En Norvège, la première des quatre étapes du plan de réouverture présenté la semaine dernière est enclenchée : les bars et les restaurants seront de nouveau autorisés à servir de l'alcool aux clients.

"Nous lançons cette semaine la réouverture de grands pans de la Norvège", a annoncé la première ministre de la Norvège, Erna Solberg, lors d'une conférence de presse mardi.

Faisant face à une recrudescence des cas de variants, le pays nordique avait renforcé ses consignes sanitaires à la fin mars, notamment en interdisant la vente d'alcool dans les bars et les restaurants pour limiter les interactions sociales.

Les vacances de Pâques n'ayant pas aggravé la situation, le gouvernement a décidé de revenir sur certaines des mesures en vigueur.

Recrudescence en Uruguay

En Uruguay, la situation est tout autre. Longtemps considéré comme un modèle de gestion de la pandémie, le pays bat des records de contaminations et de décès, enregistrant, au cours des 14 derniers jours, le plus haut taux mondial de contaminations pour 100 000 habitants.

Les autorités sanitaires uruguayennes ont identifié la présence du variant brésilien dans le pays qui partage sa frontière avec le géant sud-américain, où l'épidémie n'est plus maîtrisée depuis des semaines.

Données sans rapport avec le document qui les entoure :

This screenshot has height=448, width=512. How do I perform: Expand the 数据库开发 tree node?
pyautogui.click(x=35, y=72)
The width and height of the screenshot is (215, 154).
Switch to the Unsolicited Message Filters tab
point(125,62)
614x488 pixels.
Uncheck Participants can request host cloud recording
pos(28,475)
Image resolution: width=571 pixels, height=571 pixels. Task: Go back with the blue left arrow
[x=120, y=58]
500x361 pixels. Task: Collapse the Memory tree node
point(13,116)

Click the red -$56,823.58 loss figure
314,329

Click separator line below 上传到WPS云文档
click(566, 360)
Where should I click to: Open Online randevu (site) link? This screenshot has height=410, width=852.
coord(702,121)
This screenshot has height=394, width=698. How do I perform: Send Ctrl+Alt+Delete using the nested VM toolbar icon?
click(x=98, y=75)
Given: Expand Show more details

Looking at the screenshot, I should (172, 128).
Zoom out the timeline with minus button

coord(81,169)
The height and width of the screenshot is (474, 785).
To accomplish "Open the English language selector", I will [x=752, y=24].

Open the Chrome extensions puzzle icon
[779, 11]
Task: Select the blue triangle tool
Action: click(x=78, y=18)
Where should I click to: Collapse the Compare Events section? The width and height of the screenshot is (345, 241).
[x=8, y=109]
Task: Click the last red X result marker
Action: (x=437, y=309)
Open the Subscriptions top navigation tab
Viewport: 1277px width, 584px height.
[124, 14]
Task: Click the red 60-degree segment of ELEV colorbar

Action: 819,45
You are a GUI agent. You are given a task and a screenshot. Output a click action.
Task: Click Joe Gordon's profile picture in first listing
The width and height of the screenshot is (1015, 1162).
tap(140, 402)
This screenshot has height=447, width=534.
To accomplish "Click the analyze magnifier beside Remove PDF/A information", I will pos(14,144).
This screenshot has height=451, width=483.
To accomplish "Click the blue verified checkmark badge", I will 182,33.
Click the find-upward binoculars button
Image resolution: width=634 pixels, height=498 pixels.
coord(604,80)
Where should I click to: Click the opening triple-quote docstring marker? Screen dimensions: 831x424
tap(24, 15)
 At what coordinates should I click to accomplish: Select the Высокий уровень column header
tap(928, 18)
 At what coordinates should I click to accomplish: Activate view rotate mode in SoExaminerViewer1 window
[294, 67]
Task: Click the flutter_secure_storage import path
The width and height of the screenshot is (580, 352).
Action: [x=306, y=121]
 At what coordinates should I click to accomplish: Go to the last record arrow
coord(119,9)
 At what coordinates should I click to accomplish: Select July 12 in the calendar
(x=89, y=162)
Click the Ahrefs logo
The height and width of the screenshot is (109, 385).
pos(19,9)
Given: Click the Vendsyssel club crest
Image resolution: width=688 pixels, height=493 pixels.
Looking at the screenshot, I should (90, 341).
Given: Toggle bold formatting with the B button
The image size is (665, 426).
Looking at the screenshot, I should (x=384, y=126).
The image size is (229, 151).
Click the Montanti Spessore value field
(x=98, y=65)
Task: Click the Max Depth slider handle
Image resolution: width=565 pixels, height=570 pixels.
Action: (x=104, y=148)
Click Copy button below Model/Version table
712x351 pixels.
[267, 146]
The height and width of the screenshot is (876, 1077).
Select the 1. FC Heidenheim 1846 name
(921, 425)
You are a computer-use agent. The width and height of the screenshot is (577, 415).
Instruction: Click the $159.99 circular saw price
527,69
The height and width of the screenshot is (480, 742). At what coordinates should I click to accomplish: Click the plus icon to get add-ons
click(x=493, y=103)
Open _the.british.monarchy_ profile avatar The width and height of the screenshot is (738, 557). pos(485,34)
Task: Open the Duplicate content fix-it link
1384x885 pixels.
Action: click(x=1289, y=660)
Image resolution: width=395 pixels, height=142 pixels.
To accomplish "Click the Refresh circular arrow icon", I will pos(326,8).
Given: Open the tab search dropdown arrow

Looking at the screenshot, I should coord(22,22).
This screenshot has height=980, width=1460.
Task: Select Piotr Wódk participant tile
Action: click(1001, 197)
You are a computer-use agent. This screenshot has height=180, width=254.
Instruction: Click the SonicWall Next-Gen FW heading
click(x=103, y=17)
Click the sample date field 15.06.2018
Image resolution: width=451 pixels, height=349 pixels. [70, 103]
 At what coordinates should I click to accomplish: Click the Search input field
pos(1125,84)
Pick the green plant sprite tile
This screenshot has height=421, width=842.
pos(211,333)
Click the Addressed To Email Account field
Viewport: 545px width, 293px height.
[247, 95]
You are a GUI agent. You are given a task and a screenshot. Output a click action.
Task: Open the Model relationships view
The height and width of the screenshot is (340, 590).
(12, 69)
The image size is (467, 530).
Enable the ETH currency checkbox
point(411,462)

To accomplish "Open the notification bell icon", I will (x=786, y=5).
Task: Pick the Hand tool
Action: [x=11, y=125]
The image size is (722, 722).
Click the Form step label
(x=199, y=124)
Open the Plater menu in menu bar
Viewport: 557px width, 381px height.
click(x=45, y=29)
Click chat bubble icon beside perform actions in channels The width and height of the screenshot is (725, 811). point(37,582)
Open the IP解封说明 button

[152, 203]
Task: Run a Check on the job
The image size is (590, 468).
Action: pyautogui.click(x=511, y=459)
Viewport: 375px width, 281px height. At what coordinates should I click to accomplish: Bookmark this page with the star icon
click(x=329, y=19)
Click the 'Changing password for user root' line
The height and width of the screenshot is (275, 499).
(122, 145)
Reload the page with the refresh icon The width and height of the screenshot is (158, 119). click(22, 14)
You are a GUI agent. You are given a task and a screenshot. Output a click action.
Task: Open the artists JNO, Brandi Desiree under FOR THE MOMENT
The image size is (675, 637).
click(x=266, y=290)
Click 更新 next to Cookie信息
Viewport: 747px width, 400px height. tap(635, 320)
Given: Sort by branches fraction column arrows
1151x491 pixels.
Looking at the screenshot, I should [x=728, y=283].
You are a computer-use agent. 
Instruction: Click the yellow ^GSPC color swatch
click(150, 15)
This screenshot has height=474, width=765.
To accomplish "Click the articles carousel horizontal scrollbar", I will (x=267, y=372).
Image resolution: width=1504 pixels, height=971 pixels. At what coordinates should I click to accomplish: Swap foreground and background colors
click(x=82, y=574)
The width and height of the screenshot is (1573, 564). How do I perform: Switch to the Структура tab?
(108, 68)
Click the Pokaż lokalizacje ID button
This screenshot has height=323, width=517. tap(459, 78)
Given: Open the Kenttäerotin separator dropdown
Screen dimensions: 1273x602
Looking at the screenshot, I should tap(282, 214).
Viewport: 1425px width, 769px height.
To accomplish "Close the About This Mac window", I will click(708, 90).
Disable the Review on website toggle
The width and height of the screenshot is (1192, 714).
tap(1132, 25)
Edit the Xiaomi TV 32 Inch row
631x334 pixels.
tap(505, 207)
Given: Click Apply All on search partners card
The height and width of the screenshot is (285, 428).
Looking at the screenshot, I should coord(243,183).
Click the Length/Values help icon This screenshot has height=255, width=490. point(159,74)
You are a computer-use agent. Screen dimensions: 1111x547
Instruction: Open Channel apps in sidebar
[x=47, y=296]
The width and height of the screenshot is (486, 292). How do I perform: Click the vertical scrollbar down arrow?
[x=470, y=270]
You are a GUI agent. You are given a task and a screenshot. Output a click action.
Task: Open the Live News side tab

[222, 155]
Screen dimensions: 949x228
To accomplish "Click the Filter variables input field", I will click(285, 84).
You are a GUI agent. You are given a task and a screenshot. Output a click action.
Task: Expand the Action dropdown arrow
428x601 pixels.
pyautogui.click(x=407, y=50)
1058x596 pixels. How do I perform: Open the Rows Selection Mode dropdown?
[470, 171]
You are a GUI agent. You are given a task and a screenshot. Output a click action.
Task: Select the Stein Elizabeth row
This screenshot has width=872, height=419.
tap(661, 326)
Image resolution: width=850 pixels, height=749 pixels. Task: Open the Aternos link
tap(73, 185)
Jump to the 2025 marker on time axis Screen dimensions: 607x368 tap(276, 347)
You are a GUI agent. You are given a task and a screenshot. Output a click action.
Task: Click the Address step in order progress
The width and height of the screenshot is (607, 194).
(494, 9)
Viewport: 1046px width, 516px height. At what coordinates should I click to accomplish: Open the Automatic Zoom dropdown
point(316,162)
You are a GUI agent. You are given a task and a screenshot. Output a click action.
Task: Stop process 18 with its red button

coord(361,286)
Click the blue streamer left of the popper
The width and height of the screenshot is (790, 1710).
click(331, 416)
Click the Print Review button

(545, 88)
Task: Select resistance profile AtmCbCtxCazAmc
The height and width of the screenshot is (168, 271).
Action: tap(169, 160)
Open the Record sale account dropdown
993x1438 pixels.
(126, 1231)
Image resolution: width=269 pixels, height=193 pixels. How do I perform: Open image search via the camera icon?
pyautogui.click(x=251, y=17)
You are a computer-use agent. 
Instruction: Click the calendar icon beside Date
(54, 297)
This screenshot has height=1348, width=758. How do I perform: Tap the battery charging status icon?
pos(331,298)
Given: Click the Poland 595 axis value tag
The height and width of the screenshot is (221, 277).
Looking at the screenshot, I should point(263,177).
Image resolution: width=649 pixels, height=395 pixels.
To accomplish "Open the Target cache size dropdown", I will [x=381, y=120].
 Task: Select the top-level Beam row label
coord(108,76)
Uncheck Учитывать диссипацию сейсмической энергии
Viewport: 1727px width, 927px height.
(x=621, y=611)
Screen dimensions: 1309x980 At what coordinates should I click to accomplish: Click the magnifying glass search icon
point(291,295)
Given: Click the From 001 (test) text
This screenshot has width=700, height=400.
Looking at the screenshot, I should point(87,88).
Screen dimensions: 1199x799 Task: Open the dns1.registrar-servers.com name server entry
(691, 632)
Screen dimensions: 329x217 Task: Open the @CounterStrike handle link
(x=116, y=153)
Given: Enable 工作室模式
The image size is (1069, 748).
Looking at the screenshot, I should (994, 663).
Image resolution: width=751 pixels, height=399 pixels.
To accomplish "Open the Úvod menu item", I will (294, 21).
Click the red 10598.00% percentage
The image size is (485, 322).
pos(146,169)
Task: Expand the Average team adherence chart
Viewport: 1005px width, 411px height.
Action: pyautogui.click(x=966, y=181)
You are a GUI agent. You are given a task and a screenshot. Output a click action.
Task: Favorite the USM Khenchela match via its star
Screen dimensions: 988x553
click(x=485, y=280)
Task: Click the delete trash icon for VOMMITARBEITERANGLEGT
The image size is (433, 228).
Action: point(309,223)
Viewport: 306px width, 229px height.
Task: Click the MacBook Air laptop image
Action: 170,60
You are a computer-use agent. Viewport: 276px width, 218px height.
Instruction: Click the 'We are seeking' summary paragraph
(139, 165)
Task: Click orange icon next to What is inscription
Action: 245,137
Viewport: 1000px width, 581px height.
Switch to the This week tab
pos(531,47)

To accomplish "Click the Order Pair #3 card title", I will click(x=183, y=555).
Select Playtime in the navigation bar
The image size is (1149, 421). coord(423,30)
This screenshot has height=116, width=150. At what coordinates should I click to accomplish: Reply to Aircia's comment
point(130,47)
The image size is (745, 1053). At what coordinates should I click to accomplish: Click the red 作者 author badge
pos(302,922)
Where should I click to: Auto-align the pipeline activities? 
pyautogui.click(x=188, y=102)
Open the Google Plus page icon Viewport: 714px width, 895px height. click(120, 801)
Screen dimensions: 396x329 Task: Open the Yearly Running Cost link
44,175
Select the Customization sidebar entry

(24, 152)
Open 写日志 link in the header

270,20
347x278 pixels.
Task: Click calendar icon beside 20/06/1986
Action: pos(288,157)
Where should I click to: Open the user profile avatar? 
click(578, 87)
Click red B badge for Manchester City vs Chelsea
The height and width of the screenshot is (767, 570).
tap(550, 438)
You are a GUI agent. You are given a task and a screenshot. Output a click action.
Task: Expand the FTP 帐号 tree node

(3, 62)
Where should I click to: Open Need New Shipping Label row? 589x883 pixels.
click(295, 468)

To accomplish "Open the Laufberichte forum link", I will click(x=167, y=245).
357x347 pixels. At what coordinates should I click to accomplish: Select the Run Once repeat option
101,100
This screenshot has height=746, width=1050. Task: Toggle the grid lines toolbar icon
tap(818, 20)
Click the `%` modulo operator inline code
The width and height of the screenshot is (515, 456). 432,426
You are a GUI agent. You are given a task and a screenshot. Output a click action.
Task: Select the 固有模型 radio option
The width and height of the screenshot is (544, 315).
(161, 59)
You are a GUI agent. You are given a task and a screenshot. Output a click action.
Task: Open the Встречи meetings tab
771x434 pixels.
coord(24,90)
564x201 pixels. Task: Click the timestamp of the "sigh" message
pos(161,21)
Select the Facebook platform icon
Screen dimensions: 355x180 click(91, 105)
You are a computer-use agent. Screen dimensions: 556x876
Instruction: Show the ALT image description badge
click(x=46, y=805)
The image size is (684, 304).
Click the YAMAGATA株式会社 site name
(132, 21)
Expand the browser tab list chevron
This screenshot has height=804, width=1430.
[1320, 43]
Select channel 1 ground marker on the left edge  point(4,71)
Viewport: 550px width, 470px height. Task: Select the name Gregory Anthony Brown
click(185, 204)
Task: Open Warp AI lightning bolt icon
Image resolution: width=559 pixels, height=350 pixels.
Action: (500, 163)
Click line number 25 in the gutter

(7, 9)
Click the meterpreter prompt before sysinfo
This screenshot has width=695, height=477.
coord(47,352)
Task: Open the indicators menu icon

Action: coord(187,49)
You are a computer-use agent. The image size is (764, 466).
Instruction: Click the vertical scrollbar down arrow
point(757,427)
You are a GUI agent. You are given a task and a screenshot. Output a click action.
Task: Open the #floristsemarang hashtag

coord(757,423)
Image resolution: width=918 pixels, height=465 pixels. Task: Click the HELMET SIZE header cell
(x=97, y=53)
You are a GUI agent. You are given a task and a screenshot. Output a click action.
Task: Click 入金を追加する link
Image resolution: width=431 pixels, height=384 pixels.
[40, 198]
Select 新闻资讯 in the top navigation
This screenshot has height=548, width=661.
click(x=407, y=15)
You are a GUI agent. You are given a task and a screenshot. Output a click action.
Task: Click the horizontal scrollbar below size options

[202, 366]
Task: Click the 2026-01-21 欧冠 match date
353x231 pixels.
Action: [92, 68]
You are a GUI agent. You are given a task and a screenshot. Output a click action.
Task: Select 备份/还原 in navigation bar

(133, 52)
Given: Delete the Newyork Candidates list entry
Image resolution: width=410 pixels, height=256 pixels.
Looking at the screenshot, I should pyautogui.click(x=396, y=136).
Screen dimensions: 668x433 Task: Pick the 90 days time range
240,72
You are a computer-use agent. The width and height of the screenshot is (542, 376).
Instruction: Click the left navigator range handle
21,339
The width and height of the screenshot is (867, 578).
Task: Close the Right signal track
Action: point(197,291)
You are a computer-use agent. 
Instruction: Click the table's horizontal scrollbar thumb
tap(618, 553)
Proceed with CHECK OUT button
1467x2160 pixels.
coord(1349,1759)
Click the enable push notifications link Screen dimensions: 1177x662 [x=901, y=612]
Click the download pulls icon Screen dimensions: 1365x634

Le risque de thrombose inquiète

Après les États-Unis, c'est au tour de l'Afrique du Sud de suspendre l'utilisation du vaccin Johnson & Johnson contre la COVID-19 en raison des risques de caillots sanguins.

"Nous avons décidé de suspendre volontairement notre déploiement jusqu'à ce que la relation de cause à effet entre le développement de caillots et le vaccin de Johnson & Johnson soit suffisamment analysée", a annoncé le ministre de la Santé, Zweli Mkhize, en point de presse mardi.

Les autorités américaines ont recommandé "une pause" des injections du vaccin américain alors que plus de 6,8 millions de doses ont déjà été administrées aux États-Unis. L'Agence américaine des médicaments enquête sur six cas de femmes ayant développé des cas graves de thrombose à la suite de leur vaccination.

Selon un récent tweet du patron de Pfizer, Albert Bourla, le géant pharmaceutique aurait "accéléré la production" de son vaccin et serait maintenant en mesure de fournir aux Américains 10 % plus de doses que prévu d'ici la fin mai.